Postado Março 15, 2018

His comments come nearly a month after India's second largest lender, state-owned Punjab National Bank was allegedly defrauded of around Rs 13,000 crore by billionaire jeweller Nirav Modi and his uncle Mehul Choksi in connivance with some bank employees. This has, in effect, led to a system of "dual regulation", said Patel, adding that this "fault line is bound to lead to tremors such as the most recent fraud".

Without naming the Punjab National Bank, Patel said, "We at Reserve Bank also feel anger, hurt and pain at banking sector frauds and irregularities", he said, according to The Indian Express.

RBI Governor Urjit Patel today sought more powers to deal with frauds at public sector banks (PSBs) saying that the current enforcement mechanism is "not perceived" to be a major deterrent for fraudsters relative to gains from such activities.

The RBI regulates all commercial banks under the Banking Regulation (BR) Act, 1949, but additionally, all PSBs are regulated by the government of India under the Banking Companies (Acquisition and Transfer of Undertakings) Act, 1970, the Bank Nationalisation Act, 1980, and the State Bank of India Act, 1955.

Delivering a lecture at the Gujarat National Law University here, he said: "In plain simple English, these practices amount to a looting of our country's future by some in the business community, in cahoots with some lenders". "If we need to face the brickbats and be the Neelakantha consuming this poison, we will do so as our duty; we will persist with our endeavours and get better with each trial and tribulation along the way", he said.

"Reserve Bank of India (RBI) has apprised that it had issued two circulars to banks in the months of August and November 2016, related to security and operational controls in the SWIFT environment", Minister of State for Finance Shiv Pratap Shukla told the Rajya Sabha in a written reply. "If a regulator could achieve such ideal outcomes, it would effectively imply that the regulator can do anything that banks can do, and by implication, can simply perform the entire banking intermediation activity itself". "Hence, there has been the usual blame game, passing the buck, and a tonne of honking".

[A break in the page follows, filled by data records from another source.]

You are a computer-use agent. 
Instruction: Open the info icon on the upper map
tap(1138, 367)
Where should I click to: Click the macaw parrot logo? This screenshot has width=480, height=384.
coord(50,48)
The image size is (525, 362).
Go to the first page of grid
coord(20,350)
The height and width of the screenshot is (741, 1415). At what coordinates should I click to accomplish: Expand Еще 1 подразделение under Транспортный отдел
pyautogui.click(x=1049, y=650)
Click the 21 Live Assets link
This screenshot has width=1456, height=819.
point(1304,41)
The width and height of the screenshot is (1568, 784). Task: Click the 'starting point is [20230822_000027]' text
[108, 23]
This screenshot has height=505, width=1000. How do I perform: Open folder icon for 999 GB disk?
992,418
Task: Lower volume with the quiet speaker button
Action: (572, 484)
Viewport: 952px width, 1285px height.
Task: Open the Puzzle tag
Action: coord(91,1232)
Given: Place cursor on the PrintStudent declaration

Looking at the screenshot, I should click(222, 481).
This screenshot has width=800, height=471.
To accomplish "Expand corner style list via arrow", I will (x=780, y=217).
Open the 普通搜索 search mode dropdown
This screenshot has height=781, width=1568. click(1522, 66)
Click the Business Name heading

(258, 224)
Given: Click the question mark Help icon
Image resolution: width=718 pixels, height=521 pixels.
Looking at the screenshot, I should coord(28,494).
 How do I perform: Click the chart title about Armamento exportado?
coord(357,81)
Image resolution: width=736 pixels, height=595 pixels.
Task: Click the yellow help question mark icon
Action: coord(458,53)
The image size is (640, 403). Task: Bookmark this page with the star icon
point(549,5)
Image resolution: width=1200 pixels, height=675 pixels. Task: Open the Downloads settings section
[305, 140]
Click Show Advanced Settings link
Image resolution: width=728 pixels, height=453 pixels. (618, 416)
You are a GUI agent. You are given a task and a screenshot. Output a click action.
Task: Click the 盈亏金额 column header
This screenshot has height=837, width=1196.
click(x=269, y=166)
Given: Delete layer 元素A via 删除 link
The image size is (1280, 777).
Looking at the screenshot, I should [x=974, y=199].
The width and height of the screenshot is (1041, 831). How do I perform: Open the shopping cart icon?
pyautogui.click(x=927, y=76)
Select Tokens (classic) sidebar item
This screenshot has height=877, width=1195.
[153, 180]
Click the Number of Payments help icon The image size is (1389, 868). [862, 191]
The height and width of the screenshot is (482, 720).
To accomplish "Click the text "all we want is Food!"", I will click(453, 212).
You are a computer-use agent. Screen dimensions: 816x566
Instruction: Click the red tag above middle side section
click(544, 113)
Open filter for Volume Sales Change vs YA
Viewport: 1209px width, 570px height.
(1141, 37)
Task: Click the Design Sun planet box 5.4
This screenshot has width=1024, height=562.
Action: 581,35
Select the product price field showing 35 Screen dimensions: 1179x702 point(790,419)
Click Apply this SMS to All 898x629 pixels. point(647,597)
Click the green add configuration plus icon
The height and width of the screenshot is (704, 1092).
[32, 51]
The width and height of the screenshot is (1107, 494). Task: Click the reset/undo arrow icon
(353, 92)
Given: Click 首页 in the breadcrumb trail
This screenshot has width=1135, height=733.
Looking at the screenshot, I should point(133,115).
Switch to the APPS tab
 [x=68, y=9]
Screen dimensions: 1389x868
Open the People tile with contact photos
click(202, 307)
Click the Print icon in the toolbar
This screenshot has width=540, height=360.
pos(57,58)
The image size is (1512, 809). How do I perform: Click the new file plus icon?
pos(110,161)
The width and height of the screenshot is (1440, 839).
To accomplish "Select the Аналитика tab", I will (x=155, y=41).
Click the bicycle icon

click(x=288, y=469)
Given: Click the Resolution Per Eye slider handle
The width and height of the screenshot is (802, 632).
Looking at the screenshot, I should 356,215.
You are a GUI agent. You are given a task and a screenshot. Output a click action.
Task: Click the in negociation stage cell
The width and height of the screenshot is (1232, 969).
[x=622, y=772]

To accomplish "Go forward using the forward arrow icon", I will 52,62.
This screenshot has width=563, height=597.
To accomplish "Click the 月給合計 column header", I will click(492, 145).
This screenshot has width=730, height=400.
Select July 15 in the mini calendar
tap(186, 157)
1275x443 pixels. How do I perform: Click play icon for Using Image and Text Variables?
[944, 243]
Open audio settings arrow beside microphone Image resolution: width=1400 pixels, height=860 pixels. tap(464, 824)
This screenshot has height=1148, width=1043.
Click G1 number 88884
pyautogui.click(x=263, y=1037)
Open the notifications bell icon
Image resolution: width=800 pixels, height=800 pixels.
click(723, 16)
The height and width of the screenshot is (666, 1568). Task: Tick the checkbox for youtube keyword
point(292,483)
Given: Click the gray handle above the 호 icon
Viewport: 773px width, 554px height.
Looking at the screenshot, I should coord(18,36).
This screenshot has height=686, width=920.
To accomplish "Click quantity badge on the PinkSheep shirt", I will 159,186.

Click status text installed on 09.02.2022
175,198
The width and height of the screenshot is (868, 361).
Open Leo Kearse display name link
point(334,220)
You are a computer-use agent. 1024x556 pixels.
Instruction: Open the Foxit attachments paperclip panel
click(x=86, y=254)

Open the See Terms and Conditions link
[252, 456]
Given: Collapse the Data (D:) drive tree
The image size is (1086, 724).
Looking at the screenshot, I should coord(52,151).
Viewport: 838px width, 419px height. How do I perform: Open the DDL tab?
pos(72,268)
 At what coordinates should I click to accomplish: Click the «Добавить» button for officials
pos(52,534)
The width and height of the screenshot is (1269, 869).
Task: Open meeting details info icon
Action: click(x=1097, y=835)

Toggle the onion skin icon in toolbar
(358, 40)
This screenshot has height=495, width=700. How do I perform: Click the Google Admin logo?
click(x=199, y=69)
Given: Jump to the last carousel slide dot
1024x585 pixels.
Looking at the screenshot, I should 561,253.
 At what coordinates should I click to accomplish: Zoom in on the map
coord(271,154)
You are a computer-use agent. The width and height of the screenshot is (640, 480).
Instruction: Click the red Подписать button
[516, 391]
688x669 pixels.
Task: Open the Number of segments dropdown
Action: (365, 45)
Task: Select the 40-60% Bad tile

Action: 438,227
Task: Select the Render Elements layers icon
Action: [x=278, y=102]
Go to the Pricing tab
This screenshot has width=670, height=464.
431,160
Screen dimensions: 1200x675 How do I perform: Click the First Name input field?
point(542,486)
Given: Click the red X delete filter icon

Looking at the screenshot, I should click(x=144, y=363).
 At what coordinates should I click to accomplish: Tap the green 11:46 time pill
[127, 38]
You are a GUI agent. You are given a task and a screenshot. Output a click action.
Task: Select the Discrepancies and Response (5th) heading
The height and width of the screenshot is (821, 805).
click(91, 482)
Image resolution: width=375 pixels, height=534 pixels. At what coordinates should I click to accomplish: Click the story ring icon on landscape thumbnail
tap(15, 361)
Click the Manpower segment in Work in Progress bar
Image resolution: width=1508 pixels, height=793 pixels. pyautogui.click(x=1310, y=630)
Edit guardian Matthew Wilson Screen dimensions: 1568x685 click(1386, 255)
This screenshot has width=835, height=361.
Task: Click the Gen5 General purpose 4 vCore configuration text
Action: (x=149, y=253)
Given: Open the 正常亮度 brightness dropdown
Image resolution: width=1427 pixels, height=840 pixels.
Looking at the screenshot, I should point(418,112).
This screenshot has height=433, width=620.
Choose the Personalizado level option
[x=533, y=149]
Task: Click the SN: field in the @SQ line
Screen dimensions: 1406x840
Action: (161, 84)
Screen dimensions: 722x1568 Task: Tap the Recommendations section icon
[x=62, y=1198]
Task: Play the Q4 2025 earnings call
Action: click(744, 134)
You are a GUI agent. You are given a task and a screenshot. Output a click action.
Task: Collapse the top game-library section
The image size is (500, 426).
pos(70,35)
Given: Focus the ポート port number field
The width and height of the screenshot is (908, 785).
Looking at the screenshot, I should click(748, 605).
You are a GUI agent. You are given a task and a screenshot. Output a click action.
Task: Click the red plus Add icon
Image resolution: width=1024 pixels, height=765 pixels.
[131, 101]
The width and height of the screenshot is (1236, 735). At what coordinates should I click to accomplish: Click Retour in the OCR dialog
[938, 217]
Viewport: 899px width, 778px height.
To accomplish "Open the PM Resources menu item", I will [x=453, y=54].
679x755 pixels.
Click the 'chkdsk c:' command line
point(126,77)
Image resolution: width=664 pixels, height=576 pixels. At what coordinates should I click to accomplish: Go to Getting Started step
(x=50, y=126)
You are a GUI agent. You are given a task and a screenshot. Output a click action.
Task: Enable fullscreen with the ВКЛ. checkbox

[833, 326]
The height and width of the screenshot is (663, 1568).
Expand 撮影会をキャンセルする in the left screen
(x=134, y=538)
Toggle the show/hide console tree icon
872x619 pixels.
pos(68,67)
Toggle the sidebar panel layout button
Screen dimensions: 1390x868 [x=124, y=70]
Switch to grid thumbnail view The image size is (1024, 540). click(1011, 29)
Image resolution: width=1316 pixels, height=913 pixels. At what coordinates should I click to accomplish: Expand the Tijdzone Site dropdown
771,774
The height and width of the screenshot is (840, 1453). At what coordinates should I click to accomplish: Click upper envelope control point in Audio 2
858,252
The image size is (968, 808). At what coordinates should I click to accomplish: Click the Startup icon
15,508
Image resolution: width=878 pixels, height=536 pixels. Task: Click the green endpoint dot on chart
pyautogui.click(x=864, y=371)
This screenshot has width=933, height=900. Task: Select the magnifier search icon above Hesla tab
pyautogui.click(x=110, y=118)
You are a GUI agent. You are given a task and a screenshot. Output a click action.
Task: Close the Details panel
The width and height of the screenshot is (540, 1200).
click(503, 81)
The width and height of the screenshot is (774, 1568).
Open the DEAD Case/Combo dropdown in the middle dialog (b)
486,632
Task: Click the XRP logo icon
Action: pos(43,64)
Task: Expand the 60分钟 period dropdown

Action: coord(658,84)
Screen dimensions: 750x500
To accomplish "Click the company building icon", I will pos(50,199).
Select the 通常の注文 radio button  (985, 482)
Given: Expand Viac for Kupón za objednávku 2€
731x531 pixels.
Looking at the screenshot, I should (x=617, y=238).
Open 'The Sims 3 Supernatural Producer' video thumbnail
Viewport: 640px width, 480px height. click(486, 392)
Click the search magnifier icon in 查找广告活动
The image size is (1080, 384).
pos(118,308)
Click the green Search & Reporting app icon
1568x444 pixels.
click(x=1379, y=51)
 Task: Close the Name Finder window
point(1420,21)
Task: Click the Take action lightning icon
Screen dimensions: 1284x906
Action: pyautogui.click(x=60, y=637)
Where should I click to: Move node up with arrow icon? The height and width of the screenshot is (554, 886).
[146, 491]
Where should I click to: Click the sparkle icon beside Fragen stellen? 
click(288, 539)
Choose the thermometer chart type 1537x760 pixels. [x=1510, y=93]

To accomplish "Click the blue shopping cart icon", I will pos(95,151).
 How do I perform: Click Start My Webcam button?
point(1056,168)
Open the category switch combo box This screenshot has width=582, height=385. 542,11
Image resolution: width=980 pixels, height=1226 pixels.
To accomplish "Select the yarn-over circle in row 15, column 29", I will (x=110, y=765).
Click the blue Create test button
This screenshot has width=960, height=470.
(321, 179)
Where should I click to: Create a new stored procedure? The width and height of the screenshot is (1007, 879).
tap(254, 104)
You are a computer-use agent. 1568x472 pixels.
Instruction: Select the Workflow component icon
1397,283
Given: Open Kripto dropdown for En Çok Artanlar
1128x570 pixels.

The central bank chief suggested that internal processes at PNB failed by allowing operational hazard to remain in place in spite of clear instructions to close it. On the issue of of rising bad loans (NPA), he said that the problems needs immediate attention.

He urged the government to make banking regulatory powers neutral to bank ownership and levelling the playing field between public sector and private sector banks.

"Its magnitude is larger than the ₹8.5-lakh crore of stressed assets on bank balance sheets and its significance stems from several practices in the promoter-bank credit relationship that need immediate attention". The RBI has been clamping down on the failure to recognise asset quality as non-performing as per its norms by requiring that banks, whose "divergence" exceeds by 15 per cent of the true non performing assets (NPAs) as per the norms, disclose the divergence.